Più nel dettaglio, la Giunta Regionale pugliese ha recentemente approvato la proposta di Piano paesaggistico territoriale regionale (Pptr) le cui norme tecniche di attuazione contengono elementi che secondo i produttori potrebbero ostacolare non poco la costruzione di nuovi impianti eolici.

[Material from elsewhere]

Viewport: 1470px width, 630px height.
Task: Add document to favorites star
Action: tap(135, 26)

Si tratta, in concreto, dell'articolo 67 che vieta, nelle aree classificate “Prati e pascoli naturali” e “Formazioni arbustive in evoluzione naturale” «la realizzazione di impianti … per la produzione di energia fatti salvi gli impianti integrati e a servizio di immobili esistenti». Secondo l'Aper , poiché larga parte del territorio pugliese è costituito da prati, pascoli e formazioni arbustive, il piano potrebbe provocare un arresto alla diffusione degli impianti da energia alternativa nella Regione, che in questi anni è stata tra le più avanzate anche nello sviluppo del fotovoltaico.

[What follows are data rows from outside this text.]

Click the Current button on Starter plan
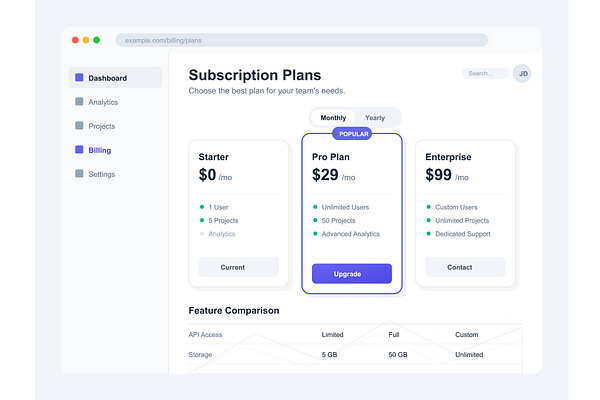 coord(238,267)
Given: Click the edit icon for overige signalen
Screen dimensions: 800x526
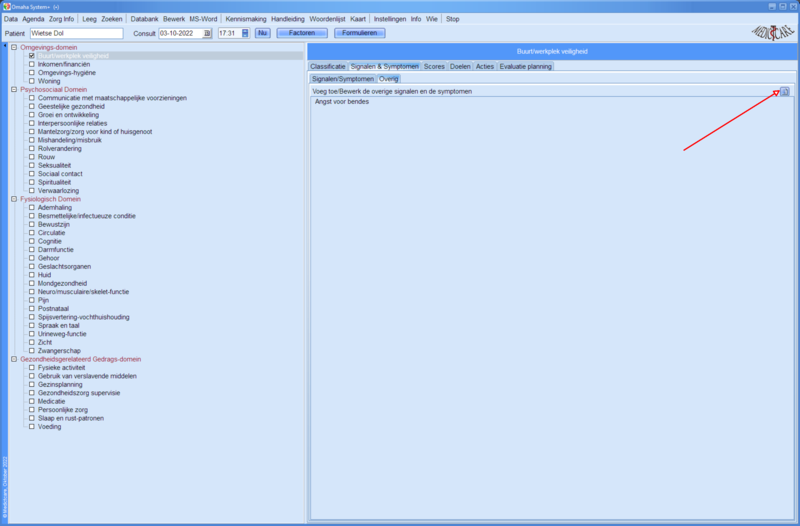Looking at the screenshot, I should tap(784, 91).
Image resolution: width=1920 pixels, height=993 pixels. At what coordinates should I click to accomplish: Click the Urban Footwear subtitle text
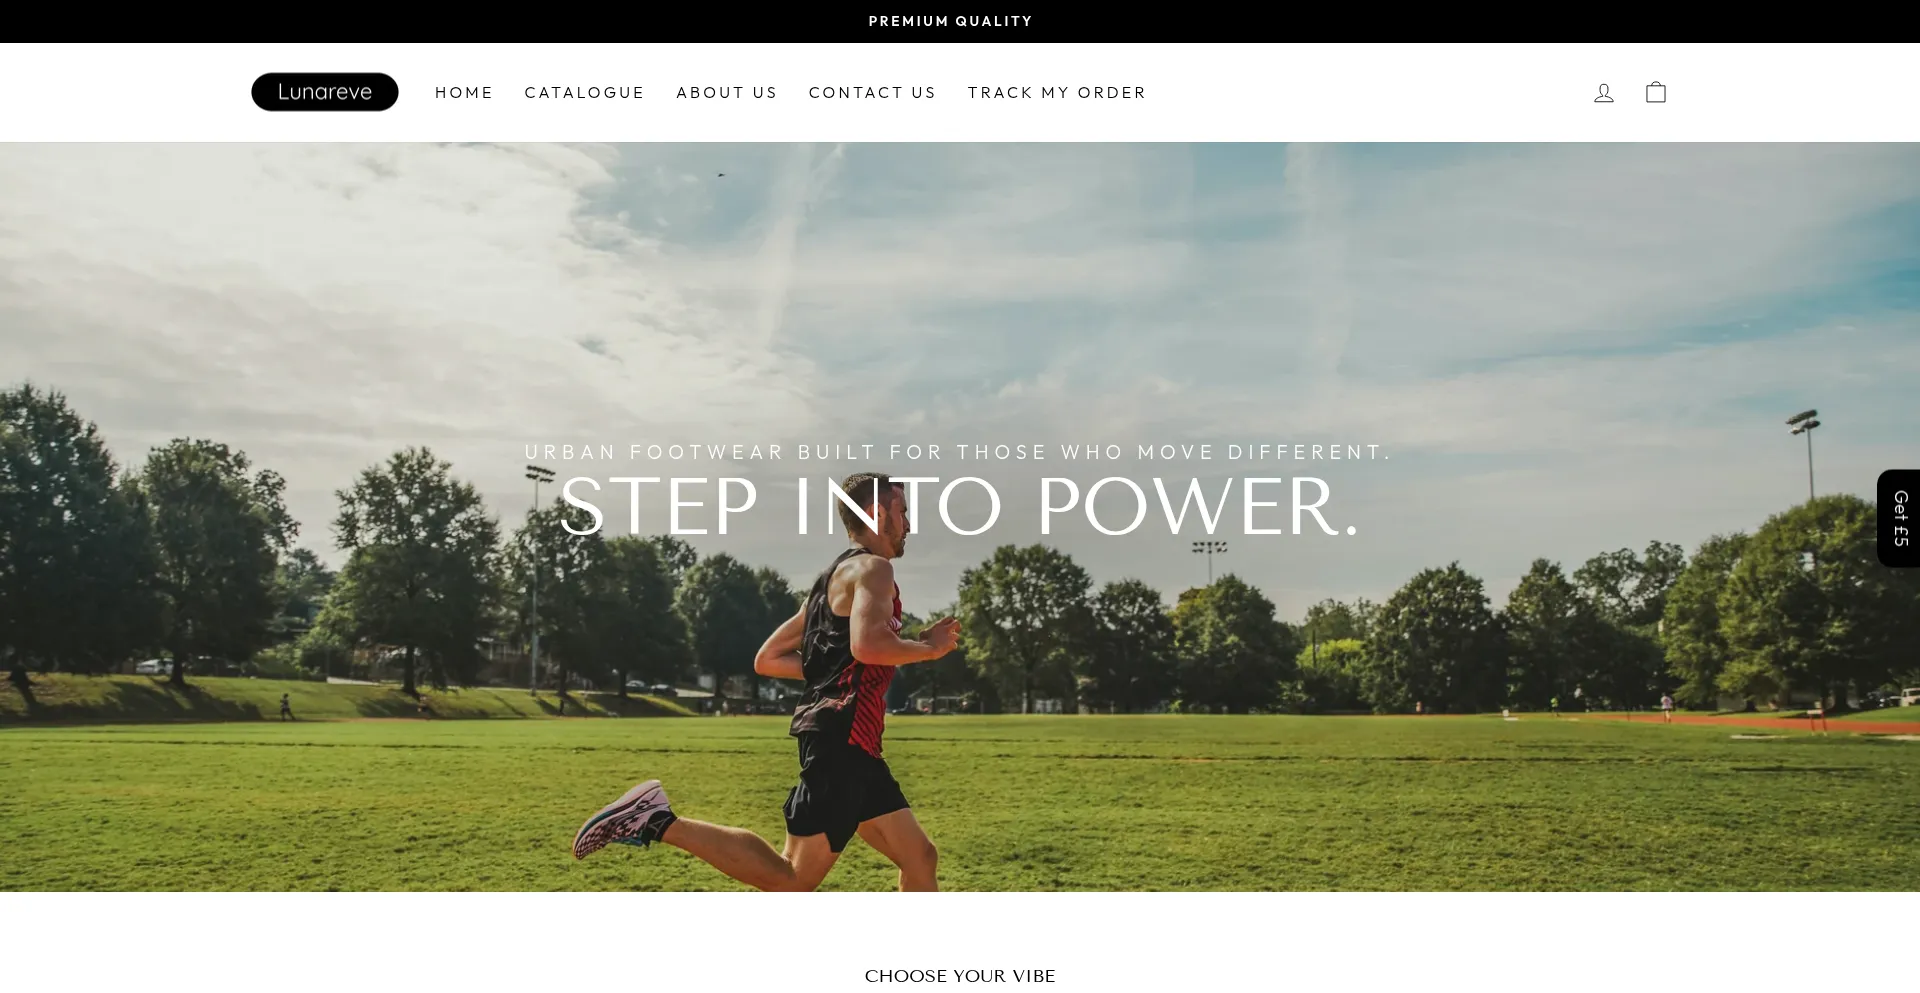(958, 452)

Molta confusione regna anche sulle procedure autorizzative: lo scorso marzo la Consulta aveva infatti dichiarato incostituzionale la legge regionale 31/08 della Regione Puglia, che consentiva la costruzione degli impianti di produzione di energia da fonti rinnovabili fino alla potenza di 1 Mw, compresi gli impianti eolici, mediante la semplice Dia (denuncia di inizio attività). La Corte costituzionale aveva cassato la possibilità per le regioni di derogare a quanto stabilito dalla tabella A del D. Lgs. n. 387/2003, ovvero la normativa nazionale.

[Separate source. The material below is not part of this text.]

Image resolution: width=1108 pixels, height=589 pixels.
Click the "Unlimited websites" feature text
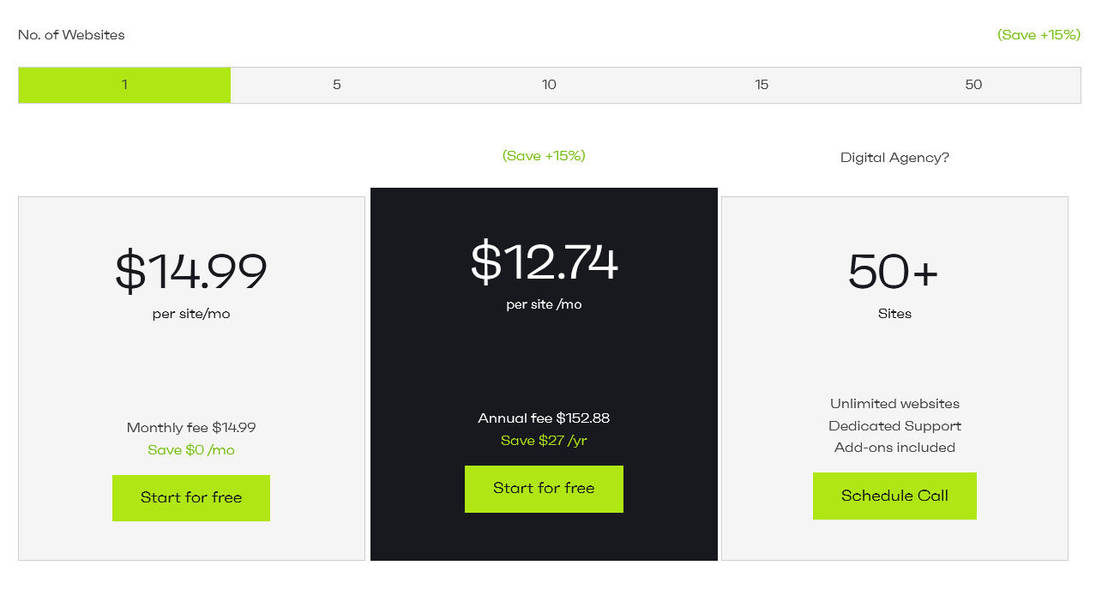click(894, 403)
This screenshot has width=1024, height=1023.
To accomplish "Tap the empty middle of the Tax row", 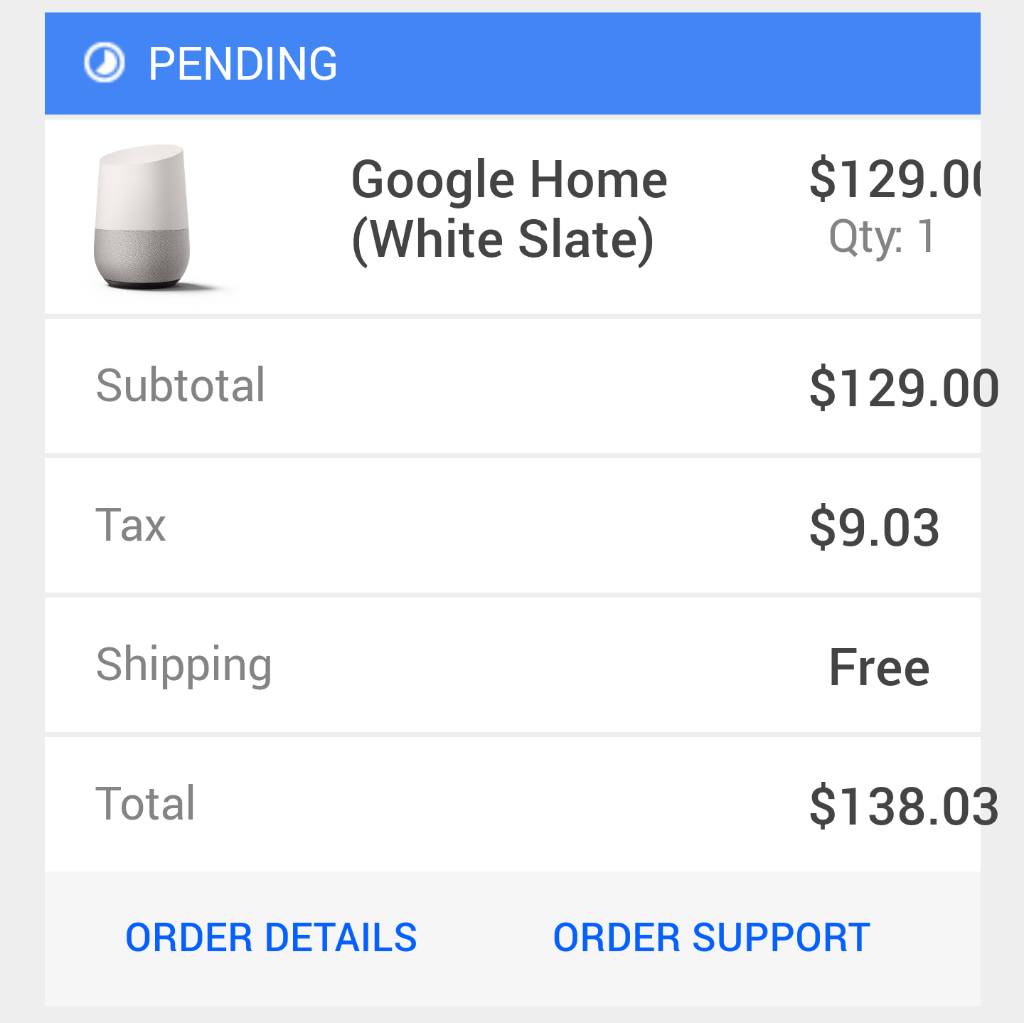I will click(x=487, y=526).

Questa volta, invece, nonostante la sentenza, il legislatore pugliese sembra intenzionato a varare una legge più restrittiva di quella statale: un recente disegno di legge in materia di procedure ambientali (screening e Via) di modifica della legge Regione Puglia n. 11/2001 prevede la riduzione del 50% (da 1 Mw a 0,5 Mw) la soglia nazionale di assoggettabilità a screening degli impianti non termici che producono energie da fonti rinnovabili. L'Aper ricorda invece come «appartiene allo Stato la fissazione dei livelli, non derogabili, neanche in senso più rigoroso, dalle Regioni, quando gli stessi sono il frutto di un bilanciamento con altri interessi, di rilievo unitario, rientranti nella competenza anche statale (come nel caso della produzione di energia affidata alla competenza legislativa concorrente, ai sensi dell'articolo 117, terzo comma Cost.)».